The Artform that Clings to Power
Our conversation took place shortly after he had returned from Chemnitz. He was invited there to develop his own format for young choreographers “Made In Chemnitz,” with the local ballet company. Even the television cameras turned up. A film crew from the German ZDF interviewed Raphael Hillebrand as part of a moving tribute to him. In front of the cameras, the 38-year-old modestly stated that it was an award for all urban dancers. As well as one for all those with a different skin colour. In Chemnitz he came across a dance company “with very few people born in Germany who submit to the principle of white supremacy and who were truly astonished that I don’t yell out patriarchal calls to action or give orders.” After working at the Staatstheater Oldenburg, Chemnitz is his second experience with what he qualifies as “a strictly organised hierarchical artform that clings to power. Ballet means: subordinate yourself, for there’s something higher that is absolute and right.” And yet, with that collective term urban dance, he understands the acting out of a deeply genuine social rage: “There’s so much pressure in there; it has to come out, there’s too much pressure in the lungs for far too few trumpets.”
Dialogic Movement
Raphael Hillebrand is gifted with verbal wit, his drive is infectious. Not only is he co-founder of the small hip-hop political party Die Urbane, he also wants to reconcile street dance, as is practised in Berlin youth cultural centres, with theatre.

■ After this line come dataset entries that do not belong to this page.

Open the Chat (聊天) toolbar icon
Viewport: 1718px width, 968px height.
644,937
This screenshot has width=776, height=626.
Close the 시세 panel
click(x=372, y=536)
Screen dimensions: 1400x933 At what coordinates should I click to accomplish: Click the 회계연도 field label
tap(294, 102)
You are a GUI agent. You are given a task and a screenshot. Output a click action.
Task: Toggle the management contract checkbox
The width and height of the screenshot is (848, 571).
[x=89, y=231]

For years, he has sought to do this as an eloquent presenter through his “dialogic movement” format, building bridges between various urban dance forms and contemporary dance, after having created a springboard for himself with his studies at the Inter-University Centre for Dance in Berlin: with his splendidly danced, narrative solo works, as well as with his popular success Three Brothers, which was awarded the Best German Dance Solo in Leipzig in 2013. Inspired by his teacher, Niels “Storm” Robitzky, he has earned the respect of the contemporary dance scene, just as he has won the “Battle of the Year 2006” and the “2vs2” at the breakdance event IBE in Rotterdam some years ago. He has equally gained fame across the urban scene, for example, by confronting The Saxonz, a professional break-dance crew, with the Elbland Philharmonic Orchestra of Saxony in Dresden as an “urban dance theatre.”